About an hour and a half later the telephone rang.
Hercule Poirot, with a sheet of paper in front of him, was making notes. Now and then he frowned, twirled his moustaches, crossed something out and re-wrote it and then proceeded onward. When the telephone rang he picked up the receiver and listened.

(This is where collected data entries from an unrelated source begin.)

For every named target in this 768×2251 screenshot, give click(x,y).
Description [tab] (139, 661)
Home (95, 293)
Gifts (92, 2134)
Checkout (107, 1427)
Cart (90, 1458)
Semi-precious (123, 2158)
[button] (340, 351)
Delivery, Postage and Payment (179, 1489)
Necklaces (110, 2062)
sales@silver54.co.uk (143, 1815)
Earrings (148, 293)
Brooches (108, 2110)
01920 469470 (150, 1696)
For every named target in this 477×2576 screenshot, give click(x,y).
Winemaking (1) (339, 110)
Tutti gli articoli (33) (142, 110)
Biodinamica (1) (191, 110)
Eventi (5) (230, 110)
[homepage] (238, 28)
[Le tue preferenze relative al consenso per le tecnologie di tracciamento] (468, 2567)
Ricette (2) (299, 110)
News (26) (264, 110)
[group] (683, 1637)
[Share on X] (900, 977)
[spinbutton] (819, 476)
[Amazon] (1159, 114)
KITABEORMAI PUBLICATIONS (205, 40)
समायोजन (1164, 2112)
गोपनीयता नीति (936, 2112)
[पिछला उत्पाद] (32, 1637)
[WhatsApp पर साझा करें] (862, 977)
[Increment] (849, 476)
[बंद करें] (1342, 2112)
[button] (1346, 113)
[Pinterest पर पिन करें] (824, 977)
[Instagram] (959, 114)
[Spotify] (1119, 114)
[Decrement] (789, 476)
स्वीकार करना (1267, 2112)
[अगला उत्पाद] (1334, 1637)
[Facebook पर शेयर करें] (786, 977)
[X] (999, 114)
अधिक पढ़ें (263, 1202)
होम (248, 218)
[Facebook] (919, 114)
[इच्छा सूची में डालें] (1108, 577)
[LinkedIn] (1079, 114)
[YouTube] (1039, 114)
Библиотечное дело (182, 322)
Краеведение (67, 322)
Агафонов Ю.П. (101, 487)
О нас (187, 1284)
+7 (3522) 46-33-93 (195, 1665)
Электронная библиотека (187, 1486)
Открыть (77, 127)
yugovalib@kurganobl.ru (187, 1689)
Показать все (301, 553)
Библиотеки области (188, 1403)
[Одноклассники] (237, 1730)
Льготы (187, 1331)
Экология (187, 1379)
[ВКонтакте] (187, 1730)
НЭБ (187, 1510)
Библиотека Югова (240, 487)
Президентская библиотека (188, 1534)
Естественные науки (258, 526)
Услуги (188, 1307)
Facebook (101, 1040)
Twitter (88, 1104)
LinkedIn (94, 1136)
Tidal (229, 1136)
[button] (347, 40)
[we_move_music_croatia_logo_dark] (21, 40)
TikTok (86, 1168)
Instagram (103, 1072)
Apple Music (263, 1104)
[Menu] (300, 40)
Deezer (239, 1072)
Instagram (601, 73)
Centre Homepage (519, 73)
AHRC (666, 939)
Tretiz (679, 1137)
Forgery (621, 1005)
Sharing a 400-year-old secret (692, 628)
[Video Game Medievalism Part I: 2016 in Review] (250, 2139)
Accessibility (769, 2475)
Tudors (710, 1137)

‘Thank you,’ he said, ‘that was quick work. Yes . . . yes, I’m grateful. I really do not know sometimes how you manage these things . . . Yes, that sets out the position clearly. It makes sense of something that did not make sense before . . . Yes . . . I gather . . . yes, I’m listening . . . you are pretty sure that that is the case. He knows he is adopted . . . but he never has been told who his real mother was . . . yes. Yes, I see . . . Very well. You will clear up the other point too? Thank you.’
He replaced the receiver and started once more writing down words. In half an hour the telephone rang once more. Once again he picked up the phone.
‘I’m back from Cheltenham,’ said a voice which Poirot had no difficulty in recognizing.
‘Ah, chère madame, you have returned? You have seen Mrs Rosentelle?’